The Netflix logo on a red background.

Image source: Getty Images

Impressive financial momentum

Netflix's fourth-quarter update showed why investors are willing to pay a premium valuation for the stock. Its fourth-quarter revenue rose 17.6% year over year to $12.1 billion. This marked an acceleration from 17.2% growth in Q3 and 15.9% growth in Q2. The company also said it crossed 325 million paid memberships during the quarter, capturing the global reach of its brand.

Profitability is moving in the right direction, too. Its full-year 2025 operating margin was 29.5%, up from 26.7% in 2024. Even more, Netflix guided for its 2026 operating margin to hit 31.5%.

And then there is the company's advertising business. In its fourth-quarter shareholder letter, the company said ad revenue rose more than 150% in 2025 to over $1.5 billion. This new revenue stream is scaling quickly, helping the company become less dependent on steadily rising subscription prices and subscriber growth.

Thanks to this powerful combination of top-line growth and operating margin expansion, I believe Netflix can deliver meaningful earnings-per-share growth of about 18% annually over the next five years.

A 5-year forecast for Netflix stock

The longer-term question, however, is not whether Netflix can grow its bottom line substantially over the next five years. Its recent financial momentum makes that look virtually inevitable. I believe the more pertinent question is what happens to the stock's valuation as the streaming landscape matures.

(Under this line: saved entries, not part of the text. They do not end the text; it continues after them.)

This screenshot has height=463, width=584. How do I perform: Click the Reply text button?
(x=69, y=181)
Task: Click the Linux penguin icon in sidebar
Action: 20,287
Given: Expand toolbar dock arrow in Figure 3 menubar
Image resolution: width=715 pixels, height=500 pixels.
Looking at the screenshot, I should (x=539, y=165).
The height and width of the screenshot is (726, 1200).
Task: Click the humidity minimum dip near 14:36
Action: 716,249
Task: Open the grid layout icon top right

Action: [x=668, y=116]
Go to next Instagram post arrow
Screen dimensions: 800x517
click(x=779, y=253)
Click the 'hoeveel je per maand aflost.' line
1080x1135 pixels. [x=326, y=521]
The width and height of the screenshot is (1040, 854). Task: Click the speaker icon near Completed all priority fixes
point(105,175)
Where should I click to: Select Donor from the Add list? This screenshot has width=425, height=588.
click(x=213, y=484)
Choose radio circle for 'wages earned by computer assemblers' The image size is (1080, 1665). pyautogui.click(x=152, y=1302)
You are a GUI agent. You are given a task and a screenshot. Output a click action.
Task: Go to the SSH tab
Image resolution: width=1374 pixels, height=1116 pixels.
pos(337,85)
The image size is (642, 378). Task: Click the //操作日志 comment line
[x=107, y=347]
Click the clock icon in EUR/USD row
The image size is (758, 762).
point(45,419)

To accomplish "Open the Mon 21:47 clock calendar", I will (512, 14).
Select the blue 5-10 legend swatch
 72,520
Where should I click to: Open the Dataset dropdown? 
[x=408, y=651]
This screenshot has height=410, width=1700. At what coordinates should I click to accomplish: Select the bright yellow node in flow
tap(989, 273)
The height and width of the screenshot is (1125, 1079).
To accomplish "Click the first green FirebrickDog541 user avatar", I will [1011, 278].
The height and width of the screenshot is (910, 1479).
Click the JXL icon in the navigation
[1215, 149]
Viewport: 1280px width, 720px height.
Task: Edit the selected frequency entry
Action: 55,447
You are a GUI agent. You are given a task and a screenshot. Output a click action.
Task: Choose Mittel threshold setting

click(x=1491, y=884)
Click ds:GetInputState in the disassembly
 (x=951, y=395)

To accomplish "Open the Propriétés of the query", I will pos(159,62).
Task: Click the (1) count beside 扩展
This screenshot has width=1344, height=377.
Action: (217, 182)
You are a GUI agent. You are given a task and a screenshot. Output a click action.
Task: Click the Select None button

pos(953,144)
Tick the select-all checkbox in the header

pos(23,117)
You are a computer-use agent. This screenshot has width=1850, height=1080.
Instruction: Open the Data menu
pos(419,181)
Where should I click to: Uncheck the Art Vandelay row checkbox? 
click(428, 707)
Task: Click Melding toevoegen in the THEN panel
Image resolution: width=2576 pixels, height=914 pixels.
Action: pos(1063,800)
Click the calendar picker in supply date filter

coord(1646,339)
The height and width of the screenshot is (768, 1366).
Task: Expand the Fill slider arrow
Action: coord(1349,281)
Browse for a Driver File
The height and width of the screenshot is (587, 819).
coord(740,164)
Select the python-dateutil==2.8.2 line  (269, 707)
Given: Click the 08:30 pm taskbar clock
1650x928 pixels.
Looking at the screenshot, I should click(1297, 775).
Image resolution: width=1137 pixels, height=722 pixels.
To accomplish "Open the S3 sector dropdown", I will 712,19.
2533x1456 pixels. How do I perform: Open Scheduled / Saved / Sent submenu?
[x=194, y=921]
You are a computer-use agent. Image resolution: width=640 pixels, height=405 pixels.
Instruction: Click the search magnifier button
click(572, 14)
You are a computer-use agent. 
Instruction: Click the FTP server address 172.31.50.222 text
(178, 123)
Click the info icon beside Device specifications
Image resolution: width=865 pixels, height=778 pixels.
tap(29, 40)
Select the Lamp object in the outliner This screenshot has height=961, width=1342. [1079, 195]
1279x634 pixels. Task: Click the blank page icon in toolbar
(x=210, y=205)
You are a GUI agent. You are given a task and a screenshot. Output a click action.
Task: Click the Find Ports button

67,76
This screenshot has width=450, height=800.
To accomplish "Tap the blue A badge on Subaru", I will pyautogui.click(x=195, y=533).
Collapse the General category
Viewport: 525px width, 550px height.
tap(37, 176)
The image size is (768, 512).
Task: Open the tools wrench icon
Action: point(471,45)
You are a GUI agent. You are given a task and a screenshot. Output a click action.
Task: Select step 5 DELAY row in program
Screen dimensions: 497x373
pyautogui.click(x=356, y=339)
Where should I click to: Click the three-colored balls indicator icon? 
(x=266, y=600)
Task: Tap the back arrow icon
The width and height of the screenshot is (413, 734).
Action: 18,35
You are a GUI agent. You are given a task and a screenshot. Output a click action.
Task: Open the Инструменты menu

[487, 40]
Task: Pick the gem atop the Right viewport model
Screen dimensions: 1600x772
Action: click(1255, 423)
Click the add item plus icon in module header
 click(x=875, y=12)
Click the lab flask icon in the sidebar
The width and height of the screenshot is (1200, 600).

Netflix itself describes the entertainment market as "intensely competitive."

Over time, a more crowded streaming landscape can limit pricing power and raise churn, especially if competing services bundle content with other offerings or discount more heavily.

And management's outlook already points to slower growth. Netflix forecast 12% to 14% year-over-year revenue growth in 2026. That represents a meaningful step-down from the 17.6% growth it reported in Q4.

If top-line growth continues to slow over the next half-decade, it is highly unlikely that the market will continue to award Netflix stock its current price-to-earnings ratio of about 38.5 at the time of this writing. In fact, I wouldn't be surprised to see the multiple compress to a much more normal level of about 20.

How does that work out for the stock?

The math is simple: Starting from a stock price of about $97.50 today, a price-to-earnings ratio of 38.5 implies trailing earnings of about $2.53 per share. If Netflix successfully grows that earnings per share by 18% annually over the next five years, its earnings per share will reach approximately $5.79.

If we apply a normalized price-to-earnings multiple of 20 to that future earnings per share of $5.79, we get a five-year price target of about $116.

A jump from $97.50 to $116 over five years translates to a cumulative return of roughly 19%, or an annualized return of less than 4%. That is a severely underwhelming outcome -- especially for a stock carrying the risks of an intensely competitive market.

Of course, I could be wrong. Netflix could easily exceed that 18% earnings growth rate, or the broader market could remain euphoric and refuse to let the stock's premium multiple contract. But at today's valuation, investors are paying a steep premium that requires near-flawless execution just to achieve ordinary returns. For now, I would rather stay on the sidelines and allocate my capital to opportunities with a more attractive risk-reward profile.

Should you buy stock in Netflix right now?

Before you buy stock in Netflix, consider this:

The Motley Fool Stock Advisor analyst team just identified what they believe are the 10 best stocks for investors to buy now… and Netflix wasn’t one of them. The 10 stocks that made the cut could produce monster returns in the coming years.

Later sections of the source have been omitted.